More Spending, More Problems

More Spending, More Problems

Montana currently places no limits on the growth of local government spending, and prudent limits on local spending growth would go a long way to protect the taxpayer.

Often the masses are plundered, and do not know it. – Frederic Bastiat

My latest column in Lee Newspapers discussing the need for prudent limits on state and local government spending has sparked quite the discussion online.

I was pleasantly surprised to receive several messages from city councilmembers across the state stating they agree that government spending must be reined in to protect taxpayers. One council member made an astute point:

“If you want to address the impacts of local government spending, you must also look at assessments and other charges. Local electeds across Montana have become all-too-comfortable ‘assessing’ when they are actually taxing.”

In his particular jurisdiction, property taxes have increased 10% in the last 3 fiscal years, but assessments have increased by almost 60%.

He goes on to say:

“Property taxes are capped by MCA, local charter (often) and the will of the public if the local government wishes to exceed statutory limitations. Assessments are only subject to the fiscal restraint of the local governing body, which is usually non-existent.”

He makes an excellent point here. No matter how governments may be restrained in collecting taxes, if spending growth is left unchecked they will always find more creative ways to increase revenue – whether that be through property taxes, assessments, fees or something else.

This is also one reason why I advocate for responsible limits on government spending growth as the first step to getting taxes under control.

Taxes follow spending. If governments responsibly restrained budget growth, there would be less need for revenue in the form of taxes, assessments, and fees. We might even see tax cuts!

Montana currently places no limits on the growth of local government spending, and prudent limits on local spending growth would go a long way to protect the taxpayer.

For Liberty,

Kendall Cotton

The Latest

1. Earlier this week, Frontier Institute voiced support for HB 231 from Rep. Matt Regier of Kalispell. HB 231 follows Frontier Institute’s recommendations for lawmakers to repeal Montana’s Certificate of Need (CON) program. Under the CON program, the government gets to determine if a new health care business is “needed,” a process that has been shown to limit healthcare competition which could give Montanans more choices and lower costs. Check out our statement of support HERE.

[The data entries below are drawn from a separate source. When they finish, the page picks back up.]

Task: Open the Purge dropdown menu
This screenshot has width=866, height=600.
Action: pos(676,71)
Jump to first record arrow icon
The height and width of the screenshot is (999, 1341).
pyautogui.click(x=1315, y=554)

2. In his State of the State address, Governor Gianforte called for reducing taxes to make Montana a more attractive place for entrepreneurs to move here and start businesses. Many posed the question online – do lower taxes really motivate people to move?

Our Take:

There is clear evidence of increased migration from high tax states to low tax states. Of note, this trend intensifies if you only look at high-earners, who often bring their businesses with them as they relocate. Lowering Montana’s tax burden is a no-brainer to attract entrepreneurs and businesses to our state. Economic growth as a result of tax cuts leads to more tax revenue.

3. We enjoyed participating in the University of Montana’s Economic Outlook Summit as a Sponsor earlier this week. The conference featured fascinating analysis of Montana’s economy – and I was honored to join the discussion as a panelist. The Summit’s keynote, Professor Edward Glaeser of Harvard, called for a focus on creating a functional government to help our economy grow – one that doesn’t put too many barriers in the way of people starting businesses, getting jobs, or building houses. I couldn’t agree more.